— BEGIN EXTRACTED TEXT —

# Pecking Order



## Dawn Brower (Oct 13, 2010)

Recently my son and I stood by as my wether and his dry doe (the wether's aunt) had it out. He encouraged me to let this take it's course as the wether's (Forte) horns are still fairly short. He felt that this pecking order must be established in order for me to hike with all 3 goats. Forte has been kept from his mom and the other doe for the most part until now. The sparing did stop within 15 minutes ,no one was hurt and the doe was the obvious winner. However when I took everyone out again today the head butting began again. Is this a natural thing that needs to take place for the pecking order to be established?Forte has never in the 19 weeks of his life shown agression towards any human. He did teach our dog about his personal bubble though :? If I keep him on a lead and just get to walking they are distracted and I just change direction with him to avoid her. But my goal is to be a unit not a pin ball machine. 

Help: Co. Dawn


----------



## sanhestar (Dec 10, 2008)

Hello,

calm down. Your goat is a young one that has to learn how to behave around other goats. Having him kept apart didn't help your issues, it may have aggravated them because now he has to learn in large leaps what he would have learned from day one in little steps when being together with goats all the time.

He may try to challenge you some day - puberty is coming - but it's not out of aggression but out of his need to find HIS place in regard to everybody around him.

Check the forum, there are excellent topics on goat behaviour and how to deal with a goat that's challenging you.

— END EXTRACTED TEXT —

[TASK INSTRUCTIONS]:
(1) For the forum thread about goat pecking order, decide whether each statement below agrees with it. Answer yes or no for each one, and quote the deciding words from the thread.
(a) The sparring between the wether and the doe ended within 15 minutes without injury.
(b) Forte has at some point shown aggression toward a person.
(c) The reply says keeping the young goat apart from the others helped.
(2) Reproduce the forum thread about goat pecking order word for word, everything from "He may try to" down to "that's challenging you.".
(3) Take the forum thread about goat pecking order further, picking up where it ends.

— BEGIN DATASET RECORDS —

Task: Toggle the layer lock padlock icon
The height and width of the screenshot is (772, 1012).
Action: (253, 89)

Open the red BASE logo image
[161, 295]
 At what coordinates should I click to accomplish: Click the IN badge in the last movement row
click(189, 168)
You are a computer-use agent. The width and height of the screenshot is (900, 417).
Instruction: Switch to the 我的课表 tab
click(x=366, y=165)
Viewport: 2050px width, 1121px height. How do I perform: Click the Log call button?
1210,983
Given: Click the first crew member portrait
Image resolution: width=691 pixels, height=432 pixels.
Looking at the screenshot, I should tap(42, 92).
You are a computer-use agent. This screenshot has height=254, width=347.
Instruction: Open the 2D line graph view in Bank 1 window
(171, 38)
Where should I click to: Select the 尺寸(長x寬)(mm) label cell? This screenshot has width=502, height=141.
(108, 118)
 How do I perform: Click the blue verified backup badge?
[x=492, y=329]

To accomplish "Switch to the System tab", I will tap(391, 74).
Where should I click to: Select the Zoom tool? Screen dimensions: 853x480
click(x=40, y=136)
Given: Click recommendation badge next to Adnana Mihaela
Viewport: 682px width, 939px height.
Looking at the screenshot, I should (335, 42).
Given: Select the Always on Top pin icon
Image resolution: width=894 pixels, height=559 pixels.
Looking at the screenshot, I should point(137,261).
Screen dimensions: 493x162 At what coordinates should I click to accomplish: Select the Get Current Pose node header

— END DATASET RECORDS —

[PER-TASK ANSWERS]:
(1)
(a) Yes: "The sparing did stop within 15 minutes ,no one was hurt"
(b) No: "Forte has never in the 19 weeks of his life shown agression towards any human."
(c) No: "Having him kept apart didn't help your issues"

(2)
He may try to challenge you some day - puberty is coming - but it's not out of aggression but out of his need to find HIS place in regard to everybody around him.

Check the forum, there are excellent topics on goat behaviour and how to deal with a goat that's challenging you.

(3)
But at 19 weeks he's still a very young animal with a young brain.

Did you seperate the goats after the fight and then let them come together again for the hike? If so, you can expect fights every time for quite a while because pecking order is not something "for the hike only" it permeates a goats life from who's first on the water trough, the feeders, who sleeps where and with whom, who has right of way over whom, etc. If the can't establish that order for normal live on a constant basis, they either have to fight it out every time or you forbid every (!) interaction between them while hiking (the way horses learn to quit any social fighting while under a saddle). 

Do you plan to keep him seperate from the other goats?


----------



## Dawn Brower (Oct 13, 2010)

Thank you Sabine. I am not sure if I should keep them separate.We only have the 3 goats. The 2 does are dis budded. And the whether is not. I know this is a hot topic in regards to the horns. But planning to pack him in advance we decided to leave his horns on. If the fenced pasture is large enough do I really need to separate them? I see horses and other livestock penned in large pastures around here a lot. Folks here use goats to keep their horses company.These goats have horns as well.I did put him back in his pen when their head butting did not subside after 10 minutes or so. They continued to squabble through the fence.Then I put the girls back in their pen. Both pens are within eyesight of each other If I can pen them together that would be great.But I want to get this finding their place in the herd over with responsibly.And as safely for all 3 goats as possible. I hope I haven't blown it already.

Dawn.


----------



## ali pearson (Aug 12, 2009)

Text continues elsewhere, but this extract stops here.